Last week, the Kasich administration quietly introduced a five-fold tax increase on the disposal of chemical-laced fracking wastewater from other states. Disposal of Ohio brine will cost ten times less. Such a move clearly violates the US Constitution’s restrictions on Interstate commerce, something Kasich has in the past acknowledged.

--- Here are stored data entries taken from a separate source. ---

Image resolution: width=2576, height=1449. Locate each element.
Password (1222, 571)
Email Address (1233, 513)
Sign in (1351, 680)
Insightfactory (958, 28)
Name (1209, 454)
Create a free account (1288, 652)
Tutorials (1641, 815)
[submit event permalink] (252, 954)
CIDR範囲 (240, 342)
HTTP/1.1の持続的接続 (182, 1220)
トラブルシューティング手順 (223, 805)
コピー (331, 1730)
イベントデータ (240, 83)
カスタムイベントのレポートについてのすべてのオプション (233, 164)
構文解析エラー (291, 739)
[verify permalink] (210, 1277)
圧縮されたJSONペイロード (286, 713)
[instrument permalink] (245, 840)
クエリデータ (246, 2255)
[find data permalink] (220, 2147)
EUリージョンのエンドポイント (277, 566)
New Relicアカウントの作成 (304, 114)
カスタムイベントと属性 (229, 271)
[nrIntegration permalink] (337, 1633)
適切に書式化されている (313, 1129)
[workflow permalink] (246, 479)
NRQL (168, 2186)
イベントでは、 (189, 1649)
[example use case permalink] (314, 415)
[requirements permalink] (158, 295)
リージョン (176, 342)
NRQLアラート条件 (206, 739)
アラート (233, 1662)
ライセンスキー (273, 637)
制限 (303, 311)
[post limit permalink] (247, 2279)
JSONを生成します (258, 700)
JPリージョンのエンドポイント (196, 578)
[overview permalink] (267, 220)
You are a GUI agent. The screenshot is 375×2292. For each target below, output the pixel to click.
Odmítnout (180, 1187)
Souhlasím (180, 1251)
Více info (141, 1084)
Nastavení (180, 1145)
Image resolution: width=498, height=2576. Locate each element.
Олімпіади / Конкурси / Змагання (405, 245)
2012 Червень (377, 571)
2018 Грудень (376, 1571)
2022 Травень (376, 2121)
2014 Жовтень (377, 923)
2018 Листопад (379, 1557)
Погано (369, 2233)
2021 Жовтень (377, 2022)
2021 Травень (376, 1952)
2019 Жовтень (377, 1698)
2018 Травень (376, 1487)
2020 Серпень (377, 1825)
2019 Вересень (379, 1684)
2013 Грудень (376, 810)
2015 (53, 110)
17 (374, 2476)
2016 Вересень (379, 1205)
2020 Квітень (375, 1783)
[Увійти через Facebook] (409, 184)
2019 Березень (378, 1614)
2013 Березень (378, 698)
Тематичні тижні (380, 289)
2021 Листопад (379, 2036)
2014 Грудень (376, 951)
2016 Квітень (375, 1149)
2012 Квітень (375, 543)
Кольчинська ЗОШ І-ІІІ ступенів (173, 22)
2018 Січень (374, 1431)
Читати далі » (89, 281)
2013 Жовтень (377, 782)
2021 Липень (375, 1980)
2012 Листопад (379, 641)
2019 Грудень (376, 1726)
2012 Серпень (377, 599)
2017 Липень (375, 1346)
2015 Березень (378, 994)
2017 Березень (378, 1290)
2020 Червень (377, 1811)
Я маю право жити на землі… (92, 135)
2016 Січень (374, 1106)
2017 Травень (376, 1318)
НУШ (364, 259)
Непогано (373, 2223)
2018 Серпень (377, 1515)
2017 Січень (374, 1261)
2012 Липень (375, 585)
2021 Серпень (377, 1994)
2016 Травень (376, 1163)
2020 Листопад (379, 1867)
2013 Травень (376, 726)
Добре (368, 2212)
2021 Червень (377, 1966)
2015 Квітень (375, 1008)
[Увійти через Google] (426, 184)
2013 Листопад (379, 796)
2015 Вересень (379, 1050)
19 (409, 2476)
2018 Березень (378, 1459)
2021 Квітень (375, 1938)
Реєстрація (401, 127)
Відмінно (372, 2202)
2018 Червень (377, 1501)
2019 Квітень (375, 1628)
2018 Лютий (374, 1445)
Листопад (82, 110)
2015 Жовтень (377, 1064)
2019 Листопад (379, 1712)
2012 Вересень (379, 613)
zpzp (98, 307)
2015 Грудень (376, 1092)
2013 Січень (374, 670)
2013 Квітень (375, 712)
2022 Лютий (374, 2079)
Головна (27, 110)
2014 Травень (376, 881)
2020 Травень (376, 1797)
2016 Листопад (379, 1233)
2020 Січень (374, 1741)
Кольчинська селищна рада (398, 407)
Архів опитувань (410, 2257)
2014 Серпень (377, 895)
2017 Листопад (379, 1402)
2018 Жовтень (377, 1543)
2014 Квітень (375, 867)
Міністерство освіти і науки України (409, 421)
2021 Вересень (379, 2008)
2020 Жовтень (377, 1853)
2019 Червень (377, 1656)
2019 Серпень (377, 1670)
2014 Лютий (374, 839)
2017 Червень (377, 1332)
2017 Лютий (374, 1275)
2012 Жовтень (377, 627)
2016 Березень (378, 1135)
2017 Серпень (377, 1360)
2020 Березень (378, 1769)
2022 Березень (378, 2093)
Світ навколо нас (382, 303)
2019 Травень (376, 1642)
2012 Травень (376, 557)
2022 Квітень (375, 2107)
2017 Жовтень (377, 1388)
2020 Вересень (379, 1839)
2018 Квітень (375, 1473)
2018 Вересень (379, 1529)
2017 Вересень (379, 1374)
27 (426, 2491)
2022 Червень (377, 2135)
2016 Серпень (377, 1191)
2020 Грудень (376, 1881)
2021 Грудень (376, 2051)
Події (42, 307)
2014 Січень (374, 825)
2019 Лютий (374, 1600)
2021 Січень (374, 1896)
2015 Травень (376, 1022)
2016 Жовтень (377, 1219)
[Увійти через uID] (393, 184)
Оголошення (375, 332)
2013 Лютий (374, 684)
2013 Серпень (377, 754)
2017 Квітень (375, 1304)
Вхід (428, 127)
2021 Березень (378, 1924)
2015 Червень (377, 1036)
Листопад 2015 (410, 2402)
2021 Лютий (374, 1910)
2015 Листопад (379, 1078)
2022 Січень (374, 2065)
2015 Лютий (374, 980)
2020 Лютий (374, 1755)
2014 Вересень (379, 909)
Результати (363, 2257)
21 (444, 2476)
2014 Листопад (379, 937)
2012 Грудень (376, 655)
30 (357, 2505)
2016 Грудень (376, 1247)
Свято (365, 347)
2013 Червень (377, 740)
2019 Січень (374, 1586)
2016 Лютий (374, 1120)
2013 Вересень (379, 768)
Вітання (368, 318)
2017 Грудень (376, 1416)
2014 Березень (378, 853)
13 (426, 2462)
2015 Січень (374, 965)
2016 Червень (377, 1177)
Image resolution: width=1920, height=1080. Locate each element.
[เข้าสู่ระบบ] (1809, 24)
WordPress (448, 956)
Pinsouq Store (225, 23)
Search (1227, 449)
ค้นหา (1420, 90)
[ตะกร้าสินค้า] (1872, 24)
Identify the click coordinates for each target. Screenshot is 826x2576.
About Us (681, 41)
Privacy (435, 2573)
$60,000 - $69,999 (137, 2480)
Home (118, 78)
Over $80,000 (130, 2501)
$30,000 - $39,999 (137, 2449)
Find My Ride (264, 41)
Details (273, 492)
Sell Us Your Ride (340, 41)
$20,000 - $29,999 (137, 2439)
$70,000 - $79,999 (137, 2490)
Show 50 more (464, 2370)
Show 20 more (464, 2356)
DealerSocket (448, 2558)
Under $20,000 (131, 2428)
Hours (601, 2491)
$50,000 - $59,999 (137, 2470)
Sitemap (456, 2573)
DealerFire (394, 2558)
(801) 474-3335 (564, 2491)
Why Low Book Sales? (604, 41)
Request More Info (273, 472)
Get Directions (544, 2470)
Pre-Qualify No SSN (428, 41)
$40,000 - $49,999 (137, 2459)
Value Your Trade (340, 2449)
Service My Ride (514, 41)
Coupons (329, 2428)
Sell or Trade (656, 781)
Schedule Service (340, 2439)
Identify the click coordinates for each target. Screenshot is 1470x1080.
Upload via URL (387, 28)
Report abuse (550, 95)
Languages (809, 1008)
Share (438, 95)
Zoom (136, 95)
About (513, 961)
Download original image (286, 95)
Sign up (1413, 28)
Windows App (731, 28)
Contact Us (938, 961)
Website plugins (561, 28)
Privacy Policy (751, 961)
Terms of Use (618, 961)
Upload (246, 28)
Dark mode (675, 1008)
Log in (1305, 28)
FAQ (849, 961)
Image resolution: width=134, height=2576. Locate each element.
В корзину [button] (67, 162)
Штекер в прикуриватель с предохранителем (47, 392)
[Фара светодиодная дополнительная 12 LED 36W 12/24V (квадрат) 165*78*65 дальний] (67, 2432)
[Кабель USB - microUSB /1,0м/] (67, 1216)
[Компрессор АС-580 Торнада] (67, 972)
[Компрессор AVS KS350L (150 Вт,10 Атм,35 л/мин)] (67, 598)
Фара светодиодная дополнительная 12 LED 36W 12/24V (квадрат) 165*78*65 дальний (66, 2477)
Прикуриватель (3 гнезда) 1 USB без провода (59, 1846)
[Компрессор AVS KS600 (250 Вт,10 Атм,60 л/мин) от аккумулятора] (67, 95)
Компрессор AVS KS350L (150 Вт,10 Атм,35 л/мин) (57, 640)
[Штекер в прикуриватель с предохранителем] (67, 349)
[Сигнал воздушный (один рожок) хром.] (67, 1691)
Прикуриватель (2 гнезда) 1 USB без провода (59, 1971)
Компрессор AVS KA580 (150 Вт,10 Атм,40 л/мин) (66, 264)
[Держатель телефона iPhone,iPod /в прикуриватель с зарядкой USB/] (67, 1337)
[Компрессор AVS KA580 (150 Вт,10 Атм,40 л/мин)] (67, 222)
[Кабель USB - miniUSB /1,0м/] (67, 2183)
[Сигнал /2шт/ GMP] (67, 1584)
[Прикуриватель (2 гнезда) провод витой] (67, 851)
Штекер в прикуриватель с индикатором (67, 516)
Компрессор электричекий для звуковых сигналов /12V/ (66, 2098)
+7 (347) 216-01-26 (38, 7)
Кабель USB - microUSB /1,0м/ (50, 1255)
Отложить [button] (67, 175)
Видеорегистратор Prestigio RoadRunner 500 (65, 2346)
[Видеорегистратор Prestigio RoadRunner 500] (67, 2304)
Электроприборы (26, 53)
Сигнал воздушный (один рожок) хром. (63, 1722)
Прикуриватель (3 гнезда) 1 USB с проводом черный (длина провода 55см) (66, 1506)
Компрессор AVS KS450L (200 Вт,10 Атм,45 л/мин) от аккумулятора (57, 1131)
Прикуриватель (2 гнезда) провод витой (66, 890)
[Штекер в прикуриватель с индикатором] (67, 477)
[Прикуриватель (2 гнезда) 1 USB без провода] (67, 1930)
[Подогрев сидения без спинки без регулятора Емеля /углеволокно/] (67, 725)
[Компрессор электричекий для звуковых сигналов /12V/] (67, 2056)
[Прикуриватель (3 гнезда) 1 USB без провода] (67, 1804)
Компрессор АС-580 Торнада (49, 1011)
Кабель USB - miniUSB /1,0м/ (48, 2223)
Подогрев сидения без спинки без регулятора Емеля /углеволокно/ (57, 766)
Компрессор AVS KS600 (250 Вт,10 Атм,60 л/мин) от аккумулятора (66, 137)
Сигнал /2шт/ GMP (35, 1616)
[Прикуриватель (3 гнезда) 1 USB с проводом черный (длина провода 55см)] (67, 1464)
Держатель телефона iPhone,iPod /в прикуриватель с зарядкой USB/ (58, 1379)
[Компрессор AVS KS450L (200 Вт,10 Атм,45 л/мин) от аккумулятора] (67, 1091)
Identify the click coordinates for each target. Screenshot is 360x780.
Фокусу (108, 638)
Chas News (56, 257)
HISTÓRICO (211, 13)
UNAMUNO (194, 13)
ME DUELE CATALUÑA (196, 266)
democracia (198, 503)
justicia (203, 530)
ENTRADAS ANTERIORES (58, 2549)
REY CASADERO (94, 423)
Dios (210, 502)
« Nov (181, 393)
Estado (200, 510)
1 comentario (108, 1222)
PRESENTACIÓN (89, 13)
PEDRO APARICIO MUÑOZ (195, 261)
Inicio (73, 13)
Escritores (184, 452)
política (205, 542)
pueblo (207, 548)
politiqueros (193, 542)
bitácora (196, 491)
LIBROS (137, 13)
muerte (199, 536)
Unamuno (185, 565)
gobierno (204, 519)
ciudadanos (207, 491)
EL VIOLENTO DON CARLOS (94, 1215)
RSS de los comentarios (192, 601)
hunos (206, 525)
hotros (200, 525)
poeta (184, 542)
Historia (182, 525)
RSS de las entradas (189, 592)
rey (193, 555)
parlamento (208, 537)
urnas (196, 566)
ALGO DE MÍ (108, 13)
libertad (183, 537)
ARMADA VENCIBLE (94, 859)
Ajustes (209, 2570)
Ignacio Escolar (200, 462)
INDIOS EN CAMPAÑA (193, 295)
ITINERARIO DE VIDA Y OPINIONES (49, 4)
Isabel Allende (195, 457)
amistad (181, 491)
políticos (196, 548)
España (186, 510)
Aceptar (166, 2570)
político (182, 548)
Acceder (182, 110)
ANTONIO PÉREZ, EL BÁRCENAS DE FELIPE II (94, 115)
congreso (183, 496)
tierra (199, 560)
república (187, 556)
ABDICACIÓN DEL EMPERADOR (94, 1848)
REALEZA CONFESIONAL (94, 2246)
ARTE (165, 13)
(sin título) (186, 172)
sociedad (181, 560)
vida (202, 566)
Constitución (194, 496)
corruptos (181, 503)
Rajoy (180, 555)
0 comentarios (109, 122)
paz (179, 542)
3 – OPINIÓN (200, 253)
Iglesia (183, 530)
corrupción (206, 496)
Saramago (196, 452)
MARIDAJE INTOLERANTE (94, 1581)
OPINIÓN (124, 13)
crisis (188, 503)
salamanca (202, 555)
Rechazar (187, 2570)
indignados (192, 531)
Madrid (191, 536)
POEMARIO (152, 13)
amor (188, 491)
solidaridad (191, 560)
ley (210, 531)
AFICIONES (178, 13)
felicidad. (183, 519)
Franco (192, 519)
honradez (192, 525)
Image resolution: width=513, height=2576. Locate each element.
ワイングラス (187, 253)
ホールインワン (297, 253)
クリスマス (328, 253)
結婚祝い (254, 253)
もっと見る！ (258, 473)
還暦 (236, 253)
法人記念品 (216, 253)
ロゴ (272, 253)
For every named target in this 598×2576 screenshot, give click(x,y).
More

Let’s recap: ODNR recently confirmed that injection of chemical-laced wastewater from hydraulic fracturing (“fracking”) was responsible for a series of earthquakes near Youngstown:

“a number of coincidental circumstances appear to make a compelling argument for the recent Youngstown-area seismic events to have been induced.” – Ohio Department of Natural Resources, March 9, 2012

Nearly 93 percent of drilling waste injected into Youngstown well was from out of state. Because of its abundant sandstone, Ohio boasts 176 fluid injection wells and counting; 29 permits were issued in 2011 alone. Neighboring Pennsylvania, home to considerably more drilling than Ohio, has just seven. As a result, Pennsylvania drillers send 98 percent of their fracking waste to Ohio. If New York ends its moratorium on shale drilling, their waste,too, would likely head to Ohio.

In total, 511 million gallons of chemical-laden waste was disposed in 2011 by injection in Ohio—nearly half it from out of state.

Since 2010, the state charges a disposal a fee of five cents per barrel on Ohio brine, and twenty cents for waste originating out of state. Last month, when asked how Ohio would avoid becoming a dumping ground for out of state waste, Governor Kasich told Bloomberg that the U.S. Constitution prohibits interference with interstate shipments.

He seems to have changed his tune.

Last week, the Governor’s energy policy legislation, Senate Bill 315, was introduced by sponsor Shannon Jones. The bill raises brine disposal fees from five to ten cents on in-state waste, and from twenty cents to $1 on out of state waste.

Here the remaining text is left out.